Characterizing quality for a science data product is hard. We have been working on this issue in our Multi-Sensor Data Synergy Advisor (MDSA) project with Greg Leptoukh and Chris Lynnes from the NASA Goddard Space Flight Center (GSFC). The following is my opinion on what product quality means and how it can be characterized. This work was presented as a poster at the AGU FM 2011 meeting.
Science product quality is hard to define, characterize, and act upon. Product quality reflects a comparison against standard products of a similiar kind, but it is also reflective of the fitness-for-use of the product for the end-user. Users weigh quality characteristics (e.g. accuracy, completeness, coverage, consistency, representativeness) based on their intended use for the data, and therefore quality of a product can be different based on different users’ needs and interests. Despite the subjective nature of quality assertions, and their sensitivity to users fitness-for-use, most quality information is provided by the product producer and the subjective criteria used to determine quality is opaque, if available at all.
If users are given product quality information at all, this information usually comes in one of two forms:
- tech reports where extensive statistical analysis is reported on very specific characteristics of the product
- in the form of subjective and unexplained statements such as ‘good’, ‘marginal’, ‘bad’.
This is either information overload that is not easy for the user to quickly assess or a near lack of the type of information that a user needs to make their own subjective quality assessment.
Is there a smilar scenario in common-day life where users are presented with quality information that they can readily understand and act upon?
There is, and you see it every day in the supermarket.
Nutrition Facts labels provide nutrition per serving information (e.g. amount of Total Fat, Total Carbohydrates, Protein) and how the the listed amounts per serving compare to a perspective daily diet.
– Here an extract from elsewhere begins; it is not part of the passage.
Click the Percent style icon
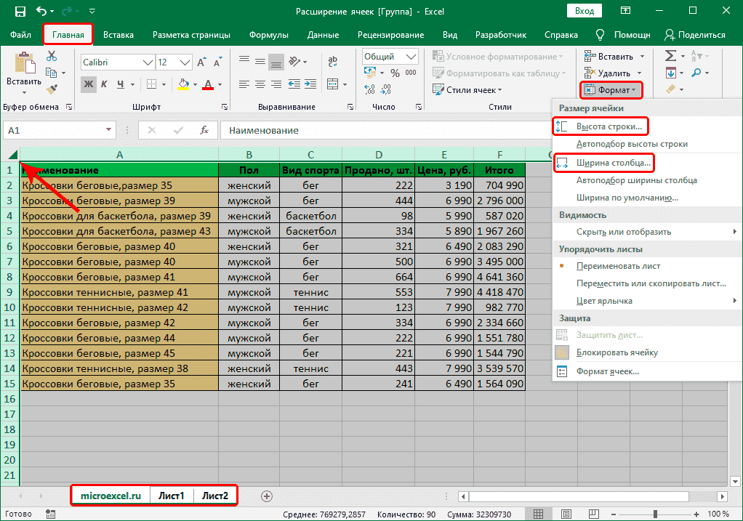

The comparison to a standard 2,000 calorie diet provides the user with a simple assessment tool for the usefulness of food item in their unique diet. Quality assertions, such as whether this food is ‘good’, or ‘bad’ for the consumer’s diet are left to the consumer – but are relatively easy to make with the available information.
A ‘quality facts’ label for a scientific data product, showing computed values for community-recognized quality indicators, would go a long way towards enabling a nutrition label-like presentation of quality that is easy for science users to consume and act upon.
We have begun working on mockups of what such a presentation of quality could look like, and have constructed a basic quality model that would allow us to express in RDF the information that would be used to construct a quality facts label.
Our quality model primer presents our high-level quality model and its application to an aerosol satellite data product in detail.
Our poster presentation was a hit at AGU, where we received a great deal of positive feedback on it. This nutrition label-like presentation is immediately familiar, and supports the metaphor of science users ‘shopping’ for the best data product to fit their needs.
We still have a long way to go on developing our presentation, but the feedback from discussions at AGU tells me that our message resonated with our intended audience.